While the mechanistic interplay between low CRF, MAFLD, and T2D remains unclear, it is purported that low CRF and ensuing mitochondrial defects contribute to the incomplete oxidation of fatty acids, which contribute to the accumulation of fatty acid by-products, such as ceramides and diacylglycerol in skeletal muscle and liver cells. The intracellular accumulation of these by-products impair insulin signalling pathways and contribute to insulin resistance [7, 26]. Importantly, T2D-related exercise intolerance appears to be reversed by regular exercise, which is made evident by the amelioration of skeletal muscle mitochondrial impairments, as well as improved insulin sensitivity, and CRF [29, 32, 42].

Strengths

This study adds to existing literature by highlighting the importance of CRF for metabolic health in adults with or at risk of metabolic disease. While previous studies have shown similar findings [12, 27], this is the first study to do so involving a mixed sample of inactive adults with obesity and with or without T2D. Furthermore, CRF and LF were measured within a week of each other, whereas previous studies had measured CRF up to three years after LF assessment [27]. Finally, this study quantified LF% using 1H-MRS, which is currently considered the gold-standard non-invasive technique for LF quantification.

Limitations

This study has limitations that should be considered when interpreting the results. Firstly, the results of this study, by nature, incorporated measures of CRF and LF content at a time-specific point and did not track the progression of any outcome to determine their relative importance in the development of MAFLD or T2D disease progression. Secondly, this study was completed using baseline data from previous interventional studies which prevented an a priori power analysis. However, the two-tailed sensitivity analysis revealed that the study achieved 78% power, which is just shy of the commonly accepted 80% value.
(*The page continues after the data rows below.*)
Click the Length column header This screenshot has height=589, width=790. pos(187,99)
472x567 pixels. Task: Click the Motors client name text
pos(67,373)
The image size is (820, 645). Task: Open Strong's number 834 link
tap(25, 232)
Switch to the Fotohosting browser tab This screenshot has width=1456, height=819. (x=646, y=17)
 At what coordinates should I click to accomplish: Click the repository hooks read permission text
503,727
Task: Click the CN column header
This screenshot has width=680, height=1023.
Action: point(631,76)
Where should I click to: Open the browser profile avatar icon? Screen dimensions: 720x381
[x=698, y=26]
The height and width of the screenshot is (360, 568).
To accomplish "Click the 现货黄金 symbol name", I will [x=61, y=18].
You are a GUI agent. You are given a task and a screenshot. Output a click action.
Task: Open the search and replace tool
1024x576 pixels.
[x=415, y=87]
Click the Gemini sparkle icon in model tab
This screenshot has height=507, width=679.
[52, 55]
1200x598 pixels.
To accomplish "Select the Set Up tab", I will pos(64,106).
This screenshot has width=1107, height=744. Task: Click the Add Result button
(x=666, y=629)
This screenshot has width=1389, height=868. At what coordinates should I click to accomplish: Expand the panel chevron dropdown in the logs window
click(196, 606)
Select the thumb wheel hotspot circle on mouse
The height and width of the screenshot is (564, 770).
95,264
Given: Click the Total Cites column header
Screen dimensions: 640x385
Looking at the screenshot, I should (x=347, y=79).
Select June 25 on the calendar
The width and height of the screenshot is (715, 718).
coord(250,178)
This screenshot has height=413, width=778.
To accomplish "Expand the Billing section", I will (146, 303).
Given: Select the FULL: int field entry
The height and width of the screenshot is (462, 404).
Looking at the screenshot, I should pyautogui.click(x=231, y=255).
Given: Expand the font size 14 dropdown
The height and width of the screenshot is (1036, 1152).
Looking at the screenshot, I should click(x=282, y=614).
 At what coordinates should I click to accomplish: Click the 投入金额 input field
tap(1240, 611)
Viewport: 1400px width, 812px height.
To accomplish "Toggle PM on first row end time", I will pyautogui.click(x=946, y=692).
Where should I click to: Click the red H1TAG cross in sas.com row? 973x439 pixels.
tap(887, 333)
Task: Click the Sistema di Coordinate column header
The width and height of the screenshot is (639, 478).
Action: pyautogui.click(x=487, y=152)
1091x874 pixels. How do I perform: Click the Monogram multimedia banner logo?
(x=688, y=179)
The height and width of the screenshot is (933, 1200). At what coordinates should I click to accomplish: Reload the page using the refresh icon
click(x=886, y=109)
Thirdly, this study assessed the amount of LF% per se and the methodology employed cannot determine the amount of fibrosis or classification of more severe liver diseases such as non-alcoholic steatohepatitis and/or their association with CRF. Additionally, while 1H-MRS is currently considered the gold-standard non-invasive measurement technique for LF%, HOMA-IR is comparatively more limited and cannot provide inference into tissue-specific impairments in insulin sensitivity. Fourthly, although CRF was assessed using a validated graded exercise test model [10], the gold-standard of aerobic capacity testing involves direct measures of gas analysis, and where possible, this method should be implemented. Finally, while an attempt was made to control for high levels of physical activity by only recruiting individuals who reported to be inactive (exercising < 3 days/week), inter-participant variations in physical activity levels likely contributed to the associations between CRF and LF.

Conclusions

The results of this study showed that CRF was inversely associated with 1H-MRS-quantified LF content in inactive adults with obesity. CRF was also inversely associated with insulin resistance and other key cardiometabolic risk factors. Adults with T2D had lower CRF than adults without T2D, however, the difference did not achieve statistical significance. These findings suggest that CRF may play a key role in metabolic dysfunction, however, further longitudinal studies are required to elucidate the relationship between CRF and the progression of obesity-related diseases such as MAFLD and T2D.